Dead Equal, a new opera about women in combat

If you happen to be anywhere near Scotland this summer, make sure you check out the Edinburgh Fringe, the probably globally best known r&d festival of theatrical expression which usually doesn’t have much opera on offer. This year, however, one operatic indie, in part crowd-funded and entirely written, composed and directed by women, caught my eye: a chamber opera about Flora Sandes, the British volunteer combatant who donned the trouser and joined Serbian Army at the start of World War I, and her contemporary Emily Simmonds who travelled to the Balkan front as a nurse. In the second act, the story moves to our era and follows British female soldiers who come to Afghanistan as medics and tackles the questions around women’s front-line participation (finally officially allowed by the British Army in 2016, but in effect present in some form or other since 1999), unit cohesion in heterosocial context, soldier attachment, why choose a life of professional warfare etc. There is a Canadian connection: soprano Teiya Kasahara sings the role of Flora Sandes in the Edinburgh production and is happily Instagramming about the experience, if you’re on there (the odd tweet appears too).
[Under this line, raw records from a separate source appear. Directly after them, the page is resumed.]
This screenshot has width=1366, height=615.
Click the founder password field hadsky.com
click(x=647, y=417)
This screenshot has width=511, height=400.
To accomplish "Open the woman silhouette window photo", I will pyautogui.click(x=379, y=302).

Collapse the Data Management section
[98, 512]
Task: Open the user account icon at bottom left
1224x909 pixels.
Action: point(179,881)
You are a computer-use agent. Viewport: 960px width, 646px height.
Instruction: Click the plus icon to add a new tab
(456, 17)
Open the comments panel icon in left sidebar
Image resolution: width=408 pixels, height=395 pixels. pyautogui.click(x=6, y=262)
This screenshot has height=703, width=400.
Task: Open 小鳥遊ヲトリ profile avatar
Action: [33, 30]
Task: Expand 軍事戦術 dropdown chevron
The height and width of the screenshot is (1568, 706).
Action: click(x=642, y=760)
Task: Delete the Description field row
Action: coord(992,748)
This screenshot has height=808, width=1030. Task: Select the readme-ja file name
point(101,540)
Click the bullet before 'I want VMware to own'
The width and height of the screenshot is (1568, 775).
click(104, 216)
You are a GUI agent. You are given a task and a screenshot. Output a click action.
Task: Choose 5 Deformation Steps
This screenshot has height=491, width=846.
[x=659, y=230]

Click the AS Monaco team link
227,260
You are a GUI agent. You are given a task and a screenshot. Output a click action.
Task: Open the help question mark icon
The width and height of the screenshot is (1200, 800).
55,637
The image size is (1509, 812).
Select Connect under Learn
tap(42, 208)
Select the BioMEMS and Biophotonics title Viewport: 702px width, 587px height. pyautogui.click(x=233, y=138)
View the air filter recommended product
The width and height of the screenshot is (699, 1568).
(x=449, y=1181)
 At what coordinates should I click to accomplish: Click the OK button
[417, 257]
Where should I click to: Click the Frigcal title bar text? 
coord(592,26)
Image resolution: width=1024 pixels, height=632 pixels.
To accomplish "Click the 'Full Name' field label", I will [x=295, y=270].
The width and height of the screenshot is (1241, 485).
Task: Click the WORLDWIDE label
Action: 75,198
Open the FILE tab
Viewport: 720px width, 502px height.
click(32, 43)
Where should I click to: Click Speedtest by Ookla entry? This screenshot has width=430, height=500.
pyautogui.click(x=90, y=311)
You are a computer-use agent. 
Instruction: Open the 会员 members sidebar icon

I seriously hope that after Edinburgh this will be revived somewhere in the UK, which will increase the chance of my crossing its path. The Brits can catch it on August 13-15 and 20-25. Dead Equal is written by Lila Palmer, composed by Rose Miranda Hall and directed by Miranda Cromwell.

A brilliant BBC backgrounder on possible reasons why Sandes is still fairly unknown by the Britons is worth a read.

And the excellent Margaret MacMillan’s Reith Lectures on the changing nature of war and the warrior are still up. Women war historians are pretty much as few as women warriors.